- CONSIGNE
Pouvez-vous recopier intégralement, sans y changer un seul mot, le texte sur la modernisation de l'Administration sénégalaise ?

- SOURCE
══════════

Dans la perspective de la modernisation de l’Administration sénégalaise, il nous a paru nécessaire d’apporter quelques éléments à titre contributif susceptibles d’une part de permettre à cette administration de satisfaire de manière qualitative les exigences des clients, d’affronter la révolution numérique et l’irrésistible mondialisation des échanges d’autre part.

En effet, la réforme de l’Administration, pour ne pas dire la notion de service public en déclin, est un défi majeur auquel le Sénégal doit faire face s’il veut se libérer de cet excès de bureaucratie, de centralisme et de corporatisme qui le caractérise.

En s’appuyant sur l’analyse de ce qui se fait dans d’autres pays, à l’exemple de la Grande Bretagne et de la Suède qui ont entamé une réforme efficace de l’Etat, Bernard Brunches, président du Conseil de surveillance du Groupe Bernard, énonce quelques facteurs de réussite. Ces pays, écrit-il, sont partis d’une idée simple : un service public est un service public qui s’articule autour de la relation du consommateur citoyen et client plutôt qu’à l’usager, ce qui veut dire que la notion d’usager est devenue presque désuète.

A la lumière de cette approche, il convient pour l’Adminis-tration sénégalaise de changer de discours, c’est-à-dire fonder des normes de valeurs en adéquation avec son fonctionnement réel et privilégier avant tout les deux modes d’exercice de pouvoir, à savoir la déconcentration et la décentralisation, qu’il faut repenser parce que devenus statiques. La réforme de l’Administration sous-tend aussi une vaste communication qui est le moteur de tout changement.

Au-delà de tous ces aspects, le constat aujourd’hui est que la mutation du fonctionnement de l’Administration appelle, à notre avis, une nouvelle gouvernance politique basée sur le numérique et le digital.

══════════

- DONNÉES ENREGISTRÉES
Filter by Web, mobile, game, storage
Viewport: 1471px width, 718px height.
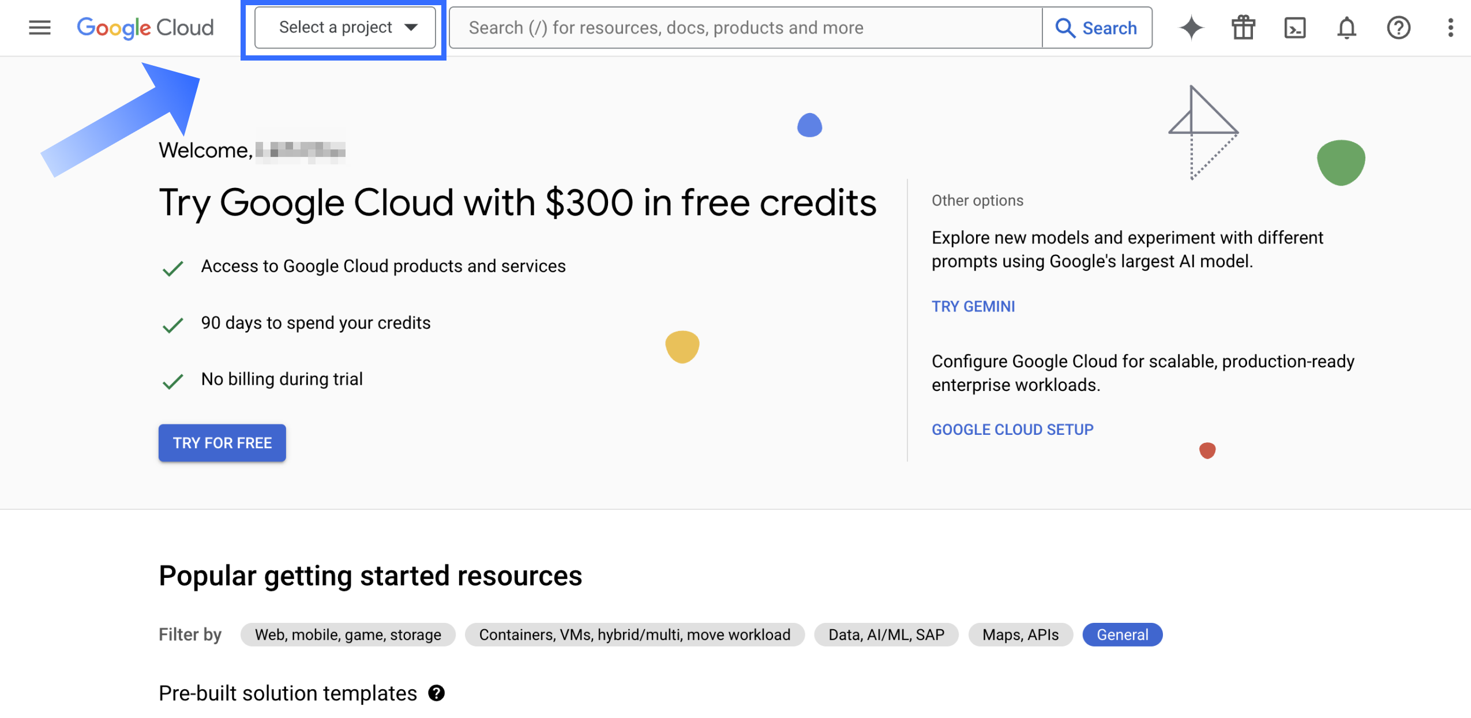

══════════

- RÉPONSE RÉDIGÉE
Dans la perspective de la modernisation de l’Administration sénégalaise, il nous a paru nécessaire d’apporter quelques éléments à titre contributif susceptibles d’une part de permettre à cette administration de satisfaire de manière qualitative les exigences des clients, d’affronter la révolution numérique et l’irrésistible mondialisation des échanges d’autre part.

En effet, la réforme de l’Administration, pour ne pas dire la notion de service public en déclin, est un défi majeur auquel le Sénégal doit faire face s’il veut se libérer de cet excès de bureaucratie, de centralisme et de corporatisme qui le caractérise.

En s’appuyant sur l’analyse de ce qui se fait dans d’autres pays, à l’exemple de la Grande Bretagne et de la Suède qui ont entamé une réforme efficace de l’Etat, Bernard Brunches, président du Conseil de surveillance du Groupe Bernard, énonce quelques facteurs de réussite. Ces pays, écrit-il, sont partis d’une idée simple : un service public est un service public qui s’articule autour de la relation du consommateur citoyen et client plutôt qu’à l’usager, ce qui veut dire que la notion d’usager est devenue presque désuète.

A la lumière de cette approche, il convient pour l’Adminis-tration sénégalaise de changer de discours, c’est-à-dire fonder des normes de valeurs en adéquation avec son fonctionnement réel et privilégier avant tout les deux modes d’exercice de pouvoir, à savoir la déconcentration et la décentralisation, qu’il faut repenser parce que devenus statiques. La réforme de l’Administration sous-tend aussi une vaste communication qui est le moteur de tout changement.

Au-delà de tous ces aspects, le constat aujourd’hui est que la mutation du fonctionnement de l’Administration appelle, à notre avis, une nouvelle gouvernance politique basée sur le numérique et le digital.